According to the National Association of State Budget Officers, Medicaid will account for 23.9 percent of total state expenditures in fiscal 2012. In most states, able-bodied working age adults are not eligible for Medicaid. One of the pillars of ObamaCare was the provision requiring states to either expand Medicaid to everyone with incomes up to 133 percent of the federal poverty level (plus a five percent income set-aside) or lose all of their federal matching funds. This provision was struck down by the Supreme Court.
But state governments are still being pressured to expand Medicaid, even though estimates suggest that more than 25 percent of people in the expansion group have private health coverage and that a sizeable fraction of them are college students. The federal government promises to pay 100 percent of Medicaid medical costs for the first three years of the expansion, and 90 percent of them in 2020 and thereafter. A variety of interest groups think that it would be a shame to leave this “free” money on the table.
Responsible state fiscal agents face three major problems in deciding what to do.
First, the cost of their existing Medicaid programs is likely to grow substantially as people who are already eligible but not enrolled sign up to avoid federal penalties for not being covered, and as private employers shrink their health insurance offerings for part-time workers.
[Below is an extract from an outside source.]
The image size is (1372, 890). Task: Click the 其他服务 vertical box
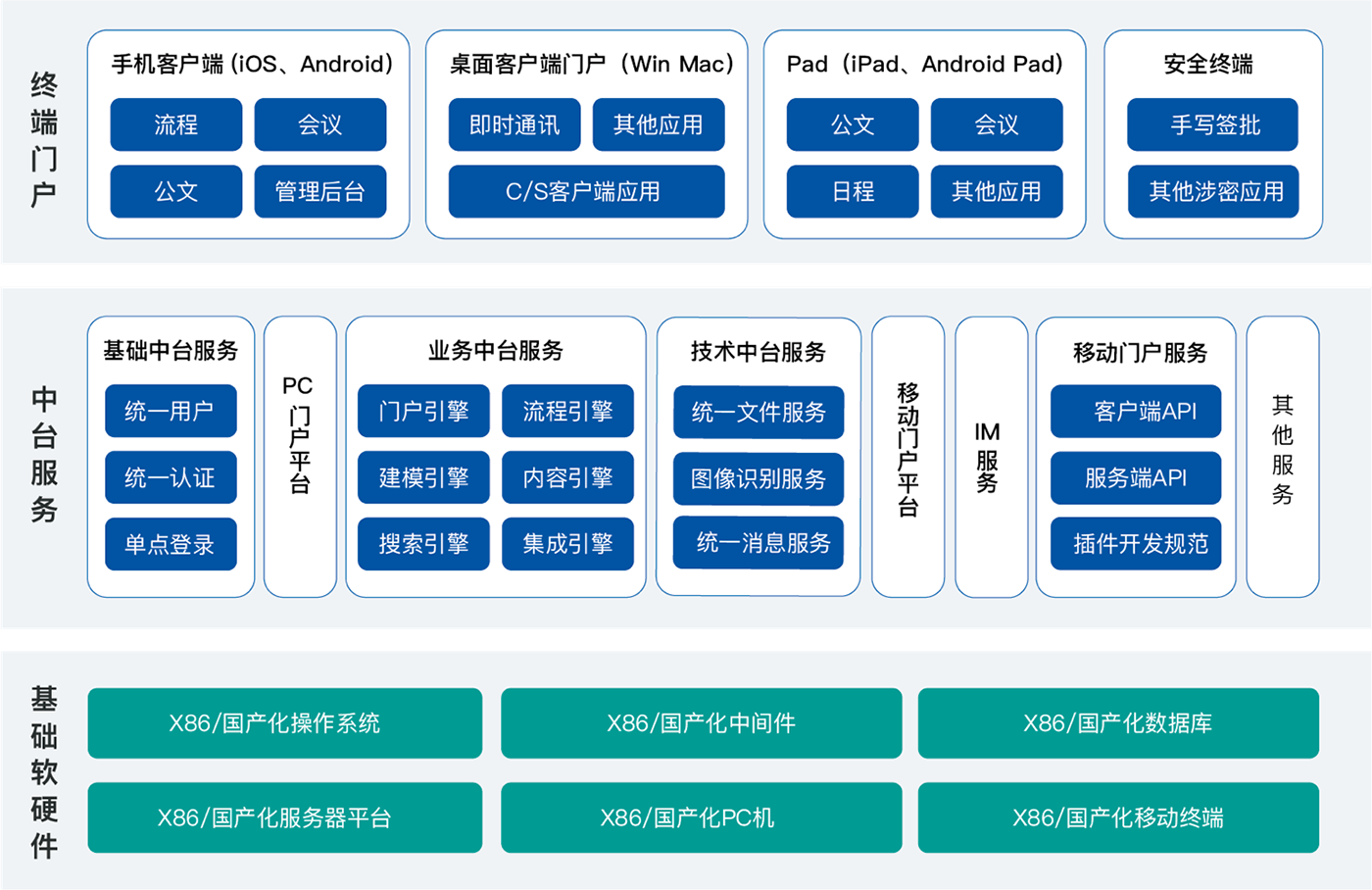[x=1282, y=456]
This cost has to be paid by the state.
Second, the federal government can always change the Medicaid matching rate once states have expanded their Medicaid programs and rolling back Medicaid expansions is politically difficult for state governments. The Obama Administration has already proposed reducing the federal match. If it does this after states have expanded their programs Drew Gonshorowski of the Heritage Foundation estimates that state spending will increase by $120.2 billion a year.
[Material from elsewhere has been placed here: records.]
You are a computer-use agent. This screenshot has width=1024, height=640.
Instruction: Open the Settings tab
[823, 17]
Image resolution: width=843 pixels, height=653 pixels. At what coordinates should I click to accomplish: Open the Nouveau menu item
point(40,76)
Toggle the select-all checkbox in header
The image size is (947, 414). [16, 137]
Third, some state budget officials are beginning to wonder whether increasing reliance on federal financing is in the best interest of their citizens, given the state of federal finances The Colorado State Comptroller’s Office noted that 38.0 percent of the state budget in FY 2010-11 depends on federal awards (an increase from the 36.0 percent in the preceding year), considered the state of federal finances, and issued the following warning:
…The increasing expenditures in both the Social Security and Medicare Part A programs, residual stimulus spending, employee tax cuts under consideration and the potential costs of health care reform along with the interest costs to finance U.S. government borrowing will take up an increasingly large amount of the federal revenue streams. Without significant federal revenue increases or potentially unsustainable federal borrowing, there may be large cuts in federal spending. In the absence of all or a significant portion of this funding, the State’s operations and ability to provide services to its citizens would be adversely impacted as would local government services.